You could post your marketing materials on your website and invite parties to contact you for more details.   In the process of asking for more information, you could enable a click box on your site to collect express consent to you sending the materials to them by electronic means. 

 The CRTC Guideline 2012-549 shows examples of collecting consent by use of a toggle button on a smart device or on a website to let the customer click the box to show consent.   Other examples include having the customer enter their email address as a means of showing their consent to receipt of CEMs from you. The customer has to click or insert information to show their positive step to consent; you cannot pre-populate these fields. 

And you need to be able to store this consent in your IT data base with a search function to allow you to find that click consent in the event of a complaint.

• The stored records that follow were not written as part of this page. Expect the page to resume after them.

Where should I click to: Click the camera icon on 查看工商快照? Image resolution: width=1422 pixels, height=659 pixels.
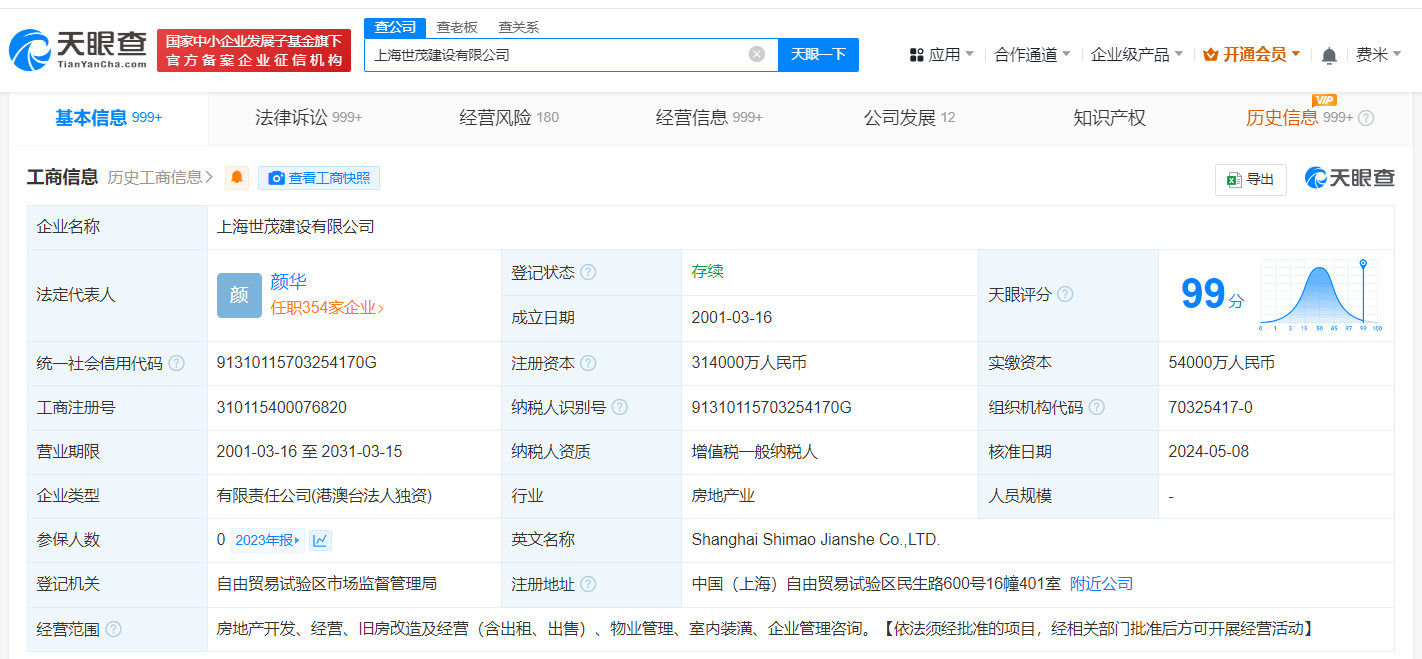(275, 178)
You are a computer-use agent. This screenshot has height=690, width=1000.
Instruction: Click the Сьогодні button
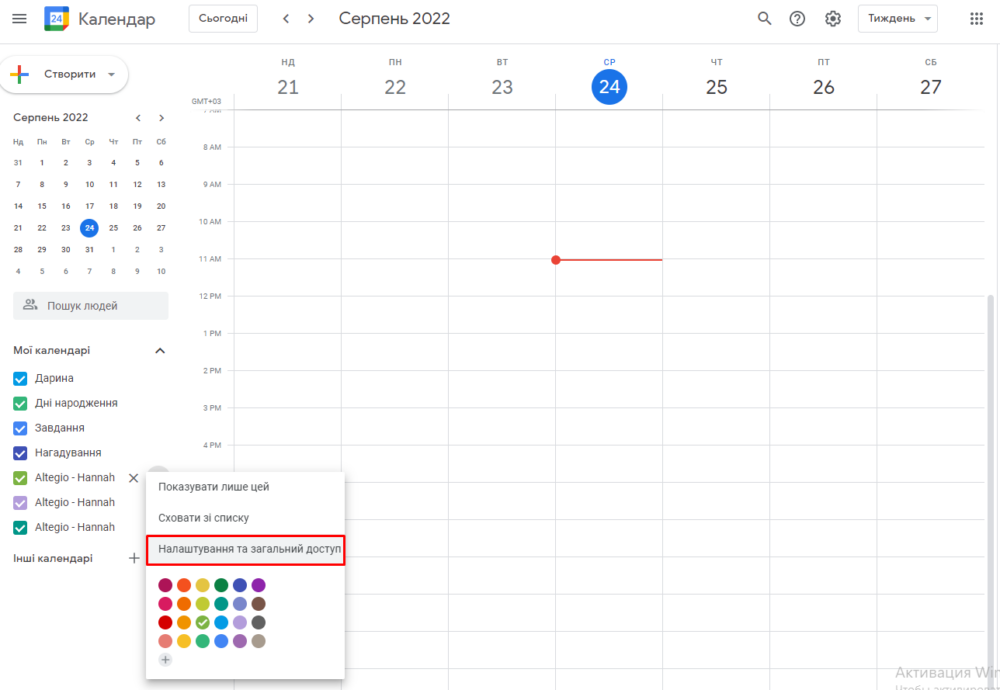(223, 18)
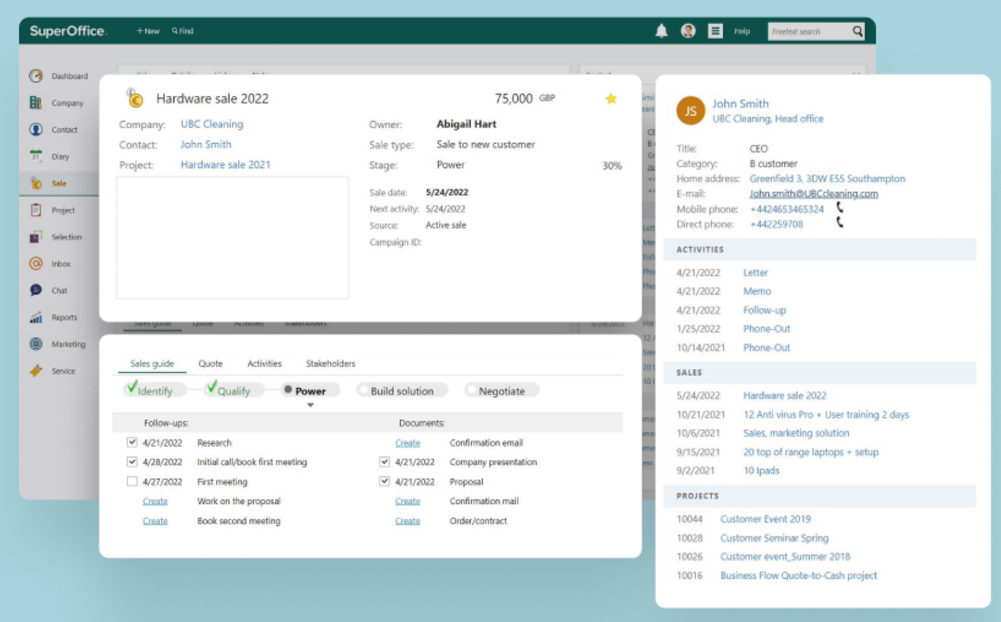Click Create for Work on the proposal
The width and height of the screenshot is (1001, 622).
155,501
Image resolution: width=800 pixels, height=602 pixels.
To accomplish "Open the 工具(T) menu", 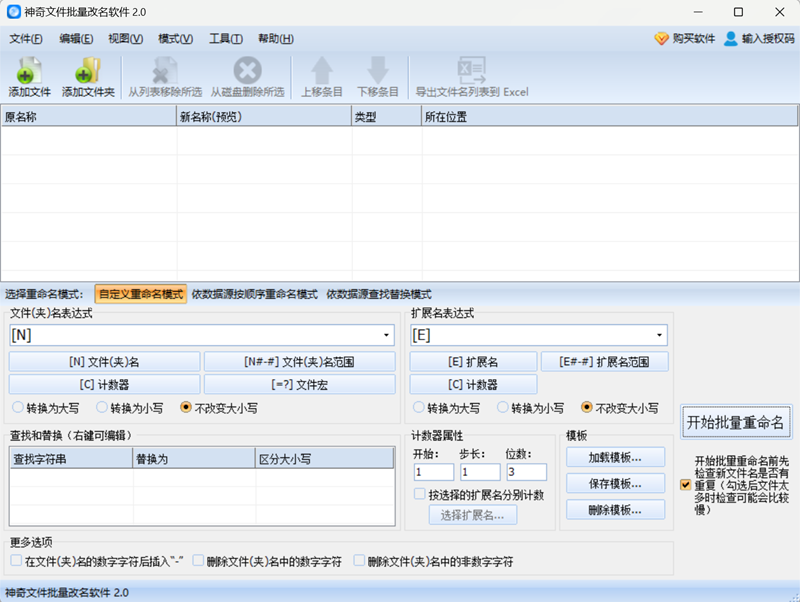I will coord(225,39).
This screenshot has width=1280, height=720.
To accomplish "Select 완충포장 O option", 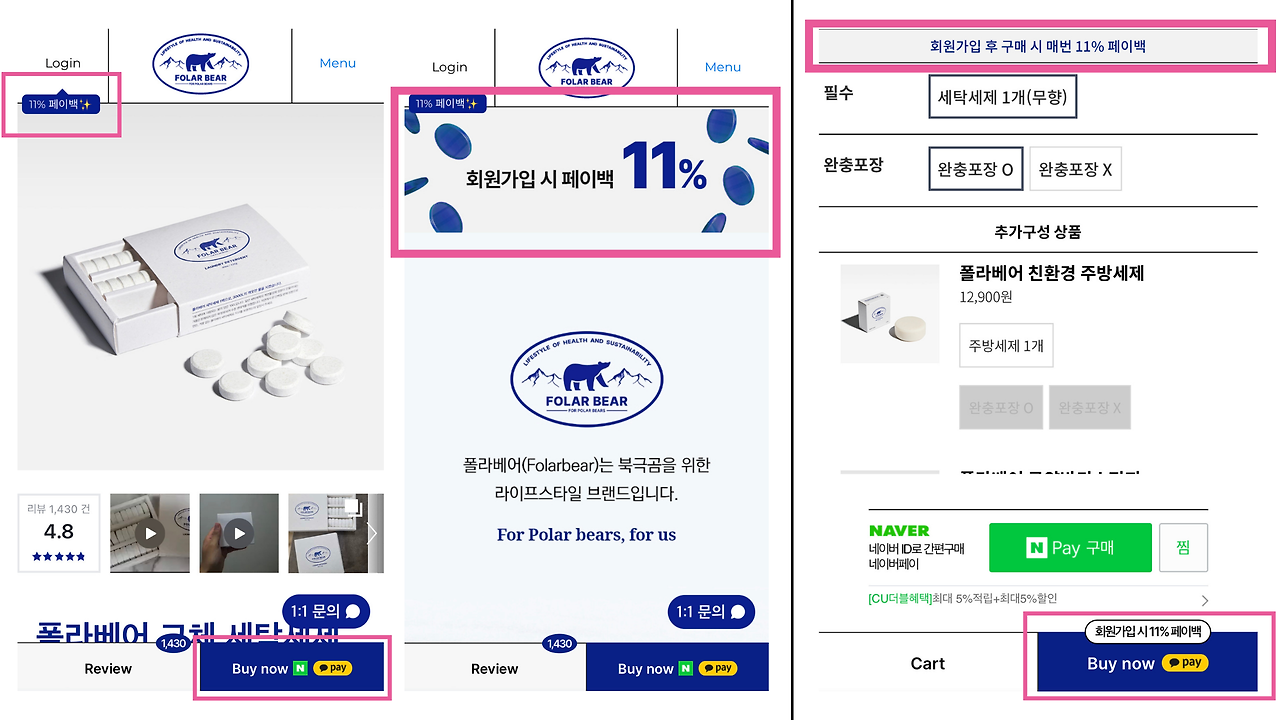I will [975, 169].
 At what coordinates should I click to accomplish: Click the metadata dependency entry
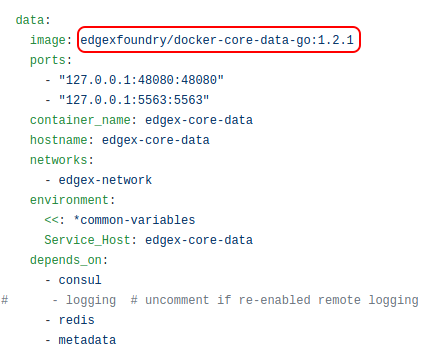(87, 340)
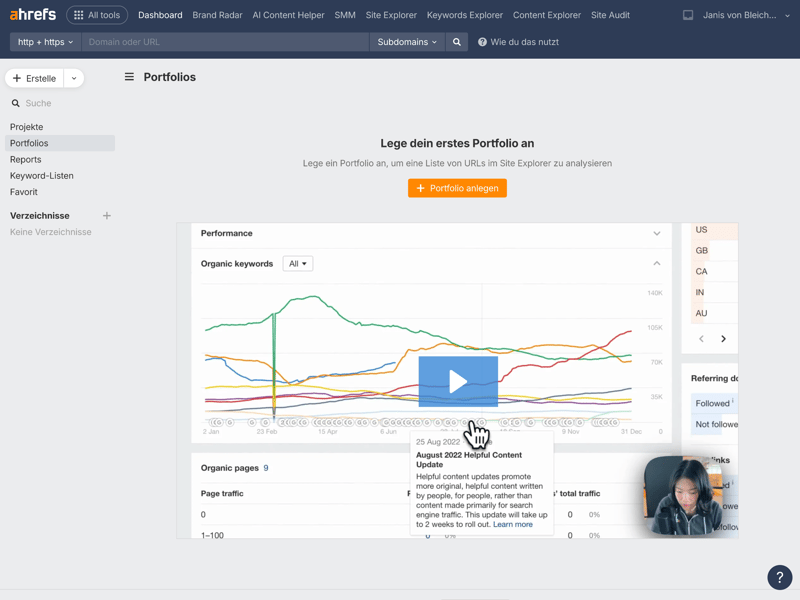Play the tutorial video
The height and width of the screenshot is (600, 800).
[x=458, y=381]
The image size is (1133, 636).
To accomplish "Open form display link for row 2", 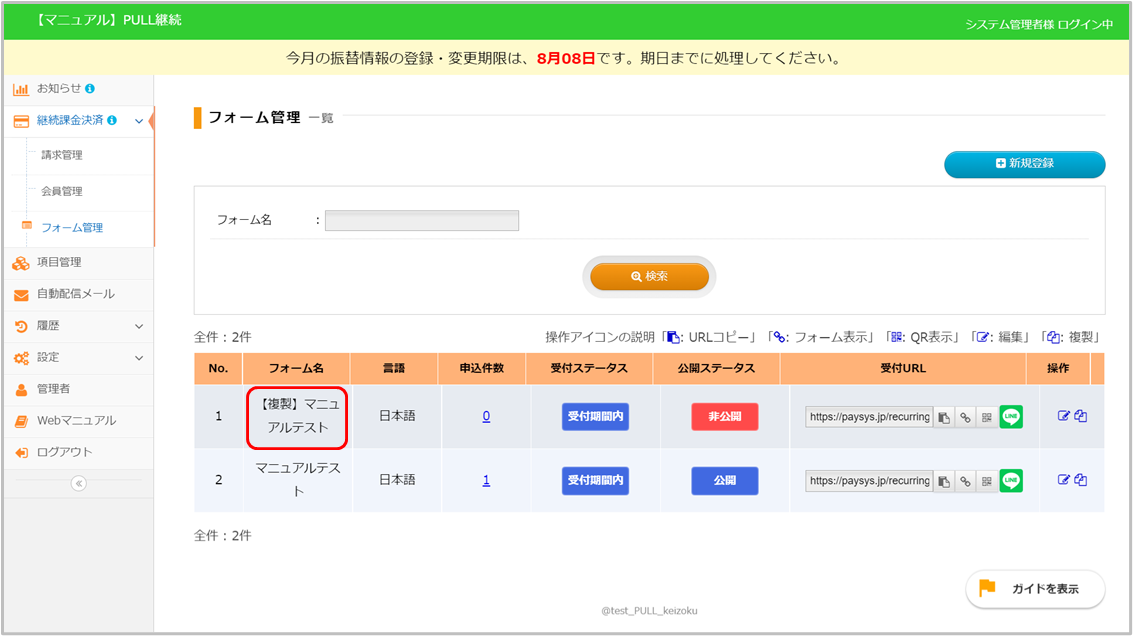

f)  One Time Reply to a Request for Information:

Section 6(6) of CASL allows you to respond once to an enquiry for a quotation or estimate related to the sale of a good or service, or the sale or an interest in land from a third party without obtaining consent.   For example, someone asks you to send them your price for your product or its technical specifications.  You will be able to respond, but you will also want to use that response as a means to collect their express consent to dealing with you by electronic means for added communication.   Your consent form with the mandatory content could be built into your reply email giving a link or toggle button to seek click consent.

g)  Implied Consent for "Business Card" Contacts:

This is likely the exemption that will be most used in business to business marketing. 

Section 10(9)(b) of CASL provides there is implied consent to the receipt of CEMs where the recipient person has conspicuously published their electronic address and that posting is not accompanied by a statement that he or she does not want to receive unsolicited CEMS at this electronic address.  To qualify, the message must be relevant to the recipient's business, role or functions. This section does not refer to the person having to be in an "existing business relationship" with your company.

For example, if you plan to market your 2015 model year vehicles to managers of vehicle fleets, you may be entitled to rely on this "business card" implied consent to send such fleet managers at target companies CEMs about these vehicles using their business email address, as long as they have not posted a notice against receiving CEMs or already unsubscribed from receiving your emails.  But if you plan to market vacation travel, then your CEM would not qualify for this exemption, since your vacation product is not related to the fleet manager recipient's business role.

h)  Parties in a Business Relationship:

Section 3(a)(ii) of the Industry Canada Regulation provides a bit of room to maneuver.   It provides that you may send a CEM to an employee, representative, consultant or franchisee at another organization if the organizations have a relationship and the message concerns the activities of the organization to whom the message is sent. 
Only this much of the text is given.